YOUR INSTRUCTIONS:
Wherever "computer" turns up in a line of the entries below, that line counts. Say how many such lines there are, with no other words.

Saved data entries:
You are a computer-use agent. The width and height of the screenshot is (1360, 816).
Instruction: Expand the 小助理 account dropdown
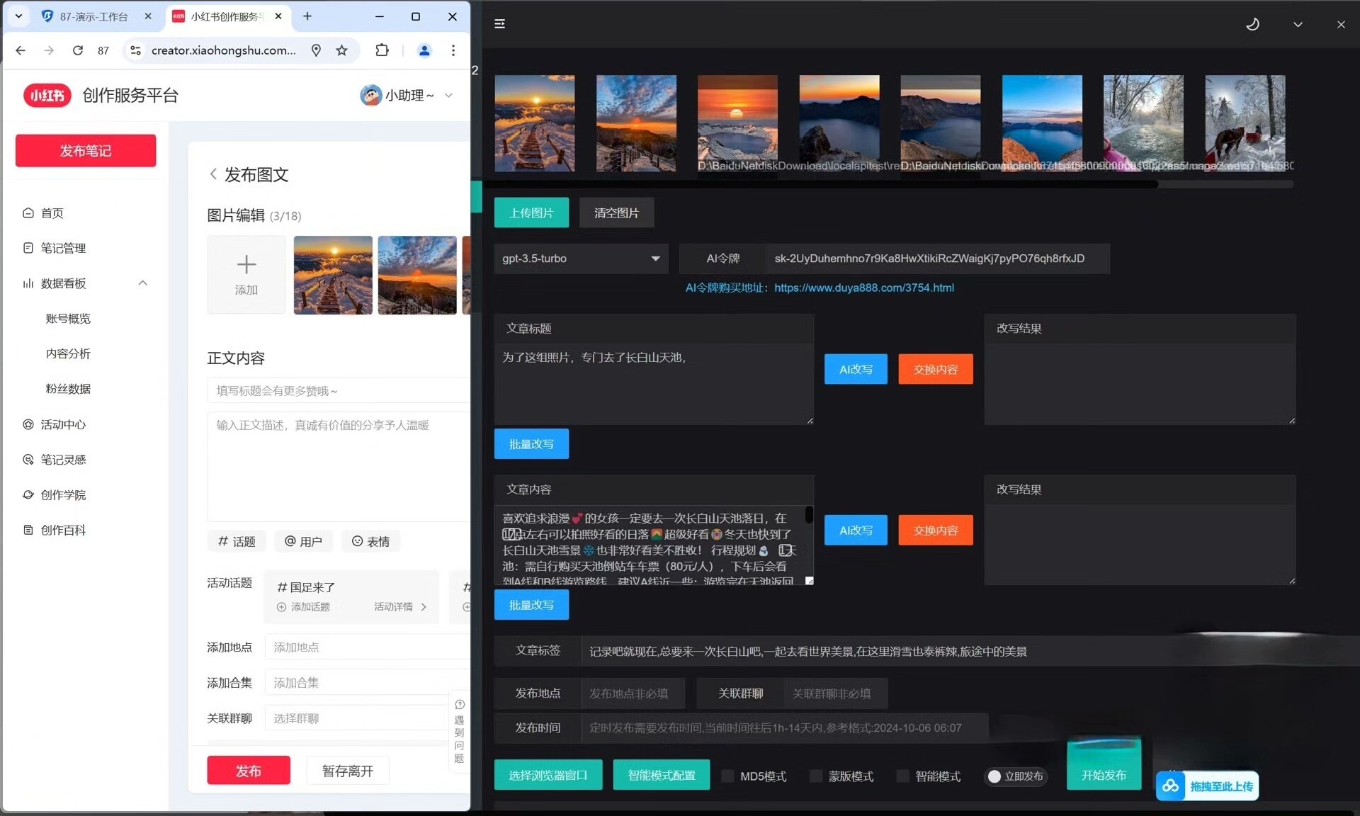tap(448, 96)
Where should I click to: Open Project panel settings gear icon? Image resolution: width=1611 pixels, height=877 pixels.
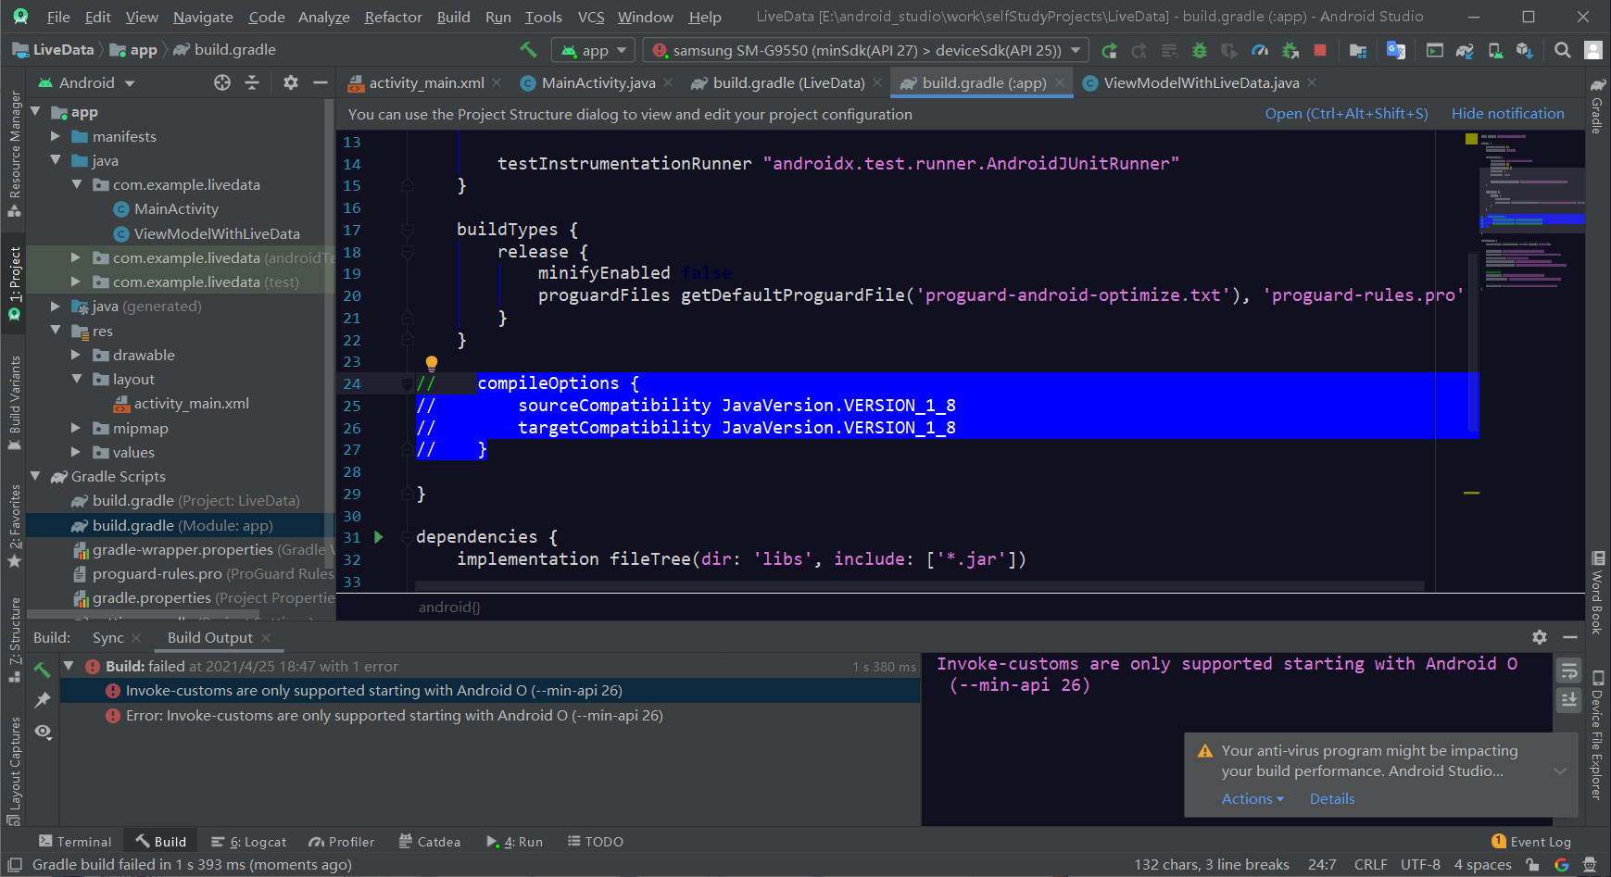pyautogui.click(x=290, y=82)
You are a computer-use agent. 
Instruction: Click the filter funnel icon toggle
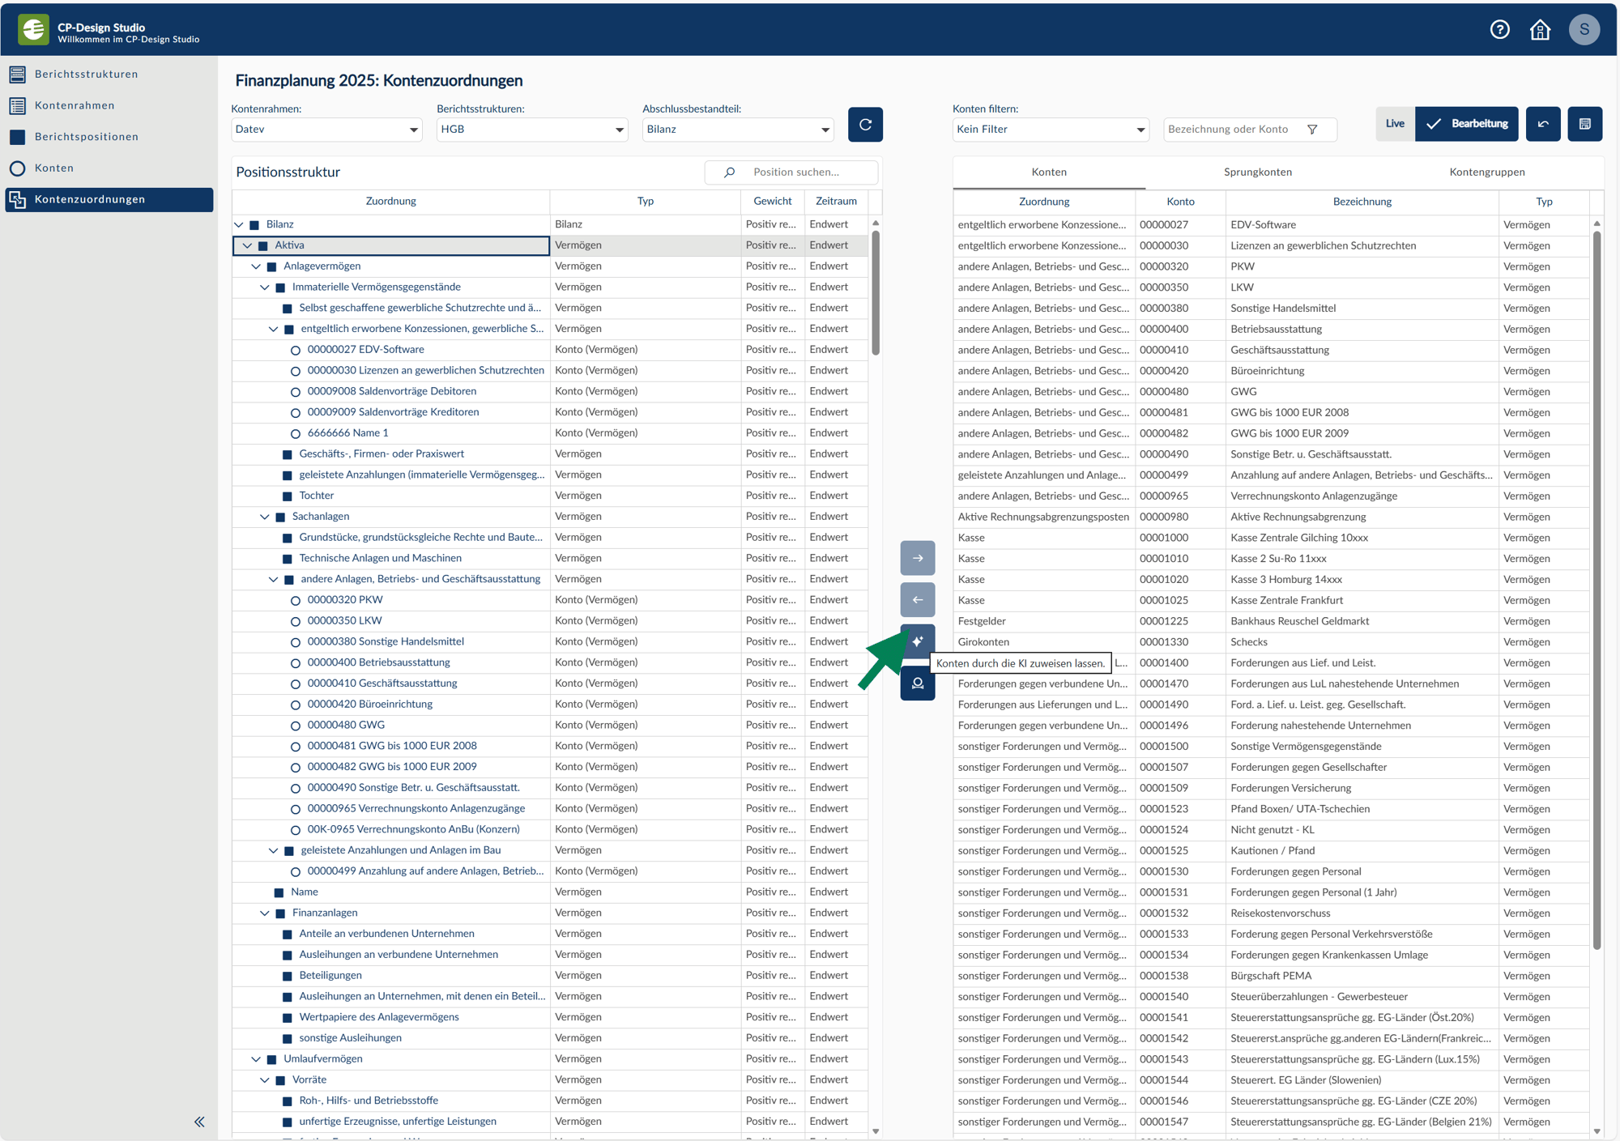(1312, 130)
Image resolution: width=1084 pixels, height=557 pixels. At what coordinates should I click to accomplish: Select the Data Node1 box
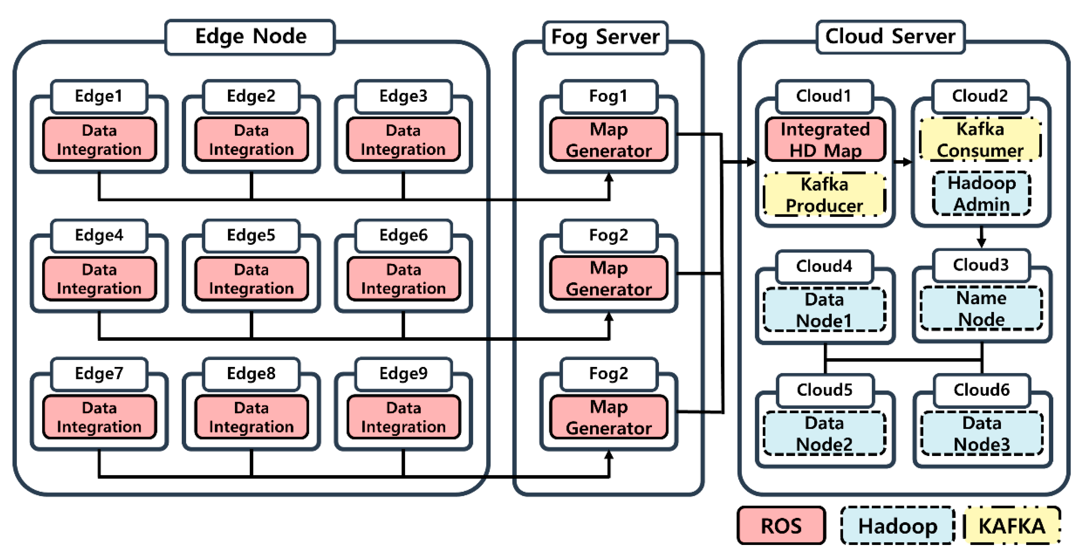tap(824, 310)
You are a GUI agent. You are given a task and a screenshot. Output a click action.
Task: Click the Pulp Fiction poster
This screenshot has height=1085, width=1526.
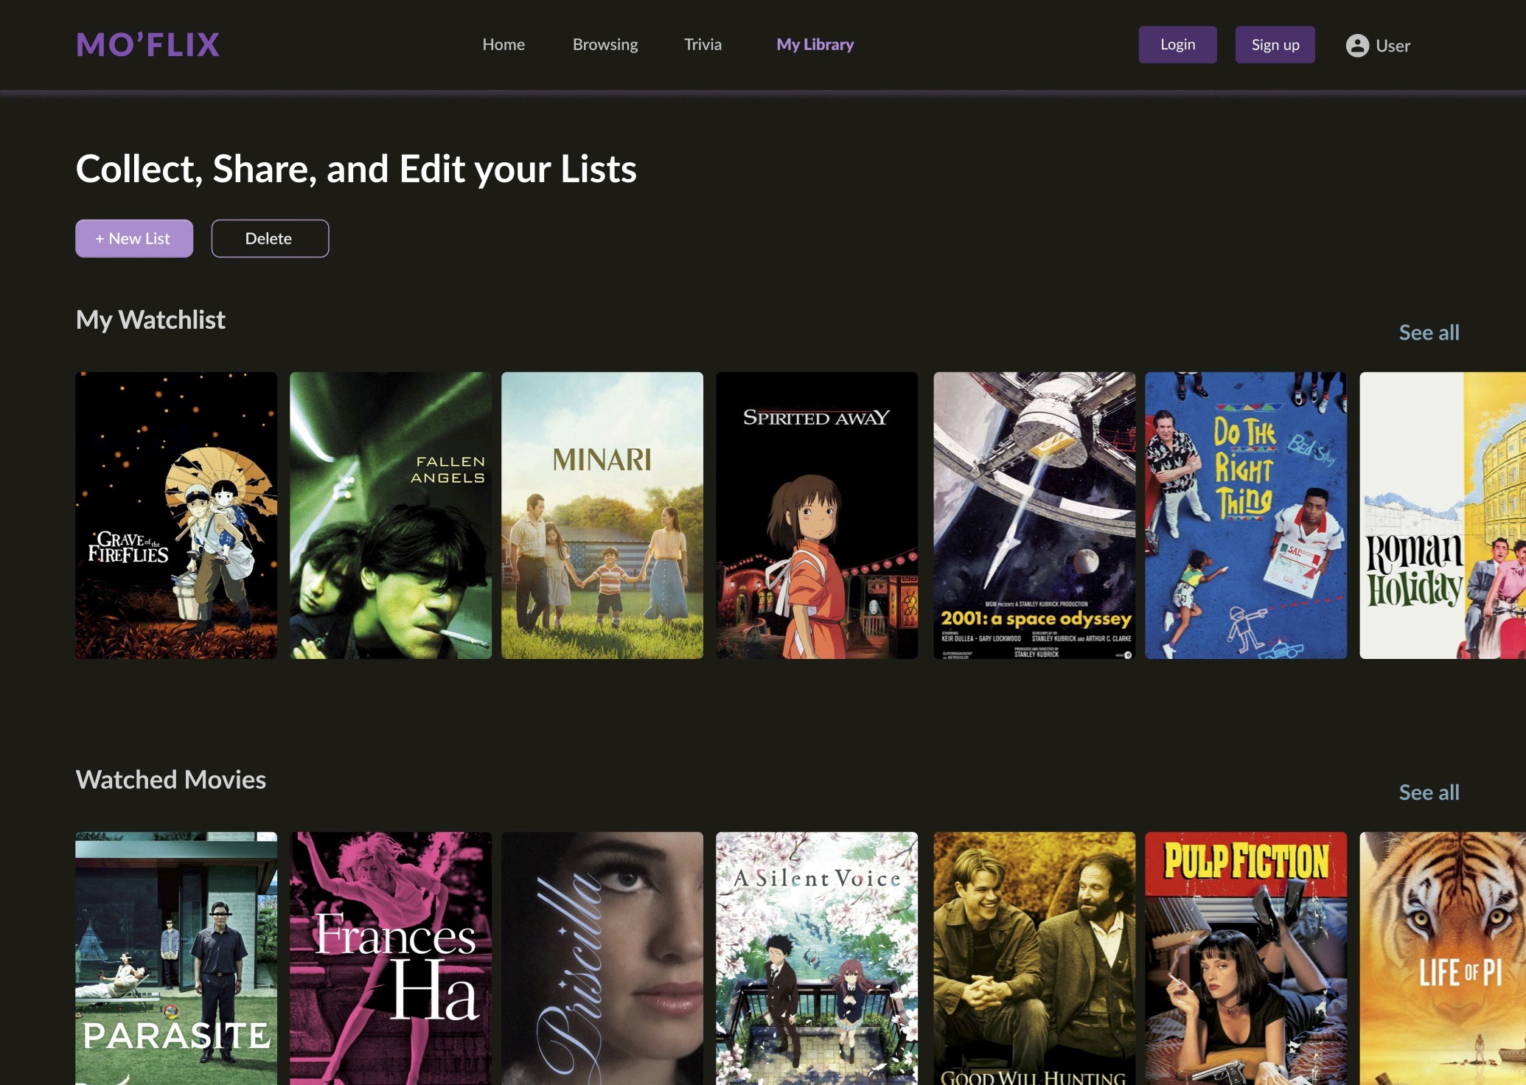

ANSWER BOX:
2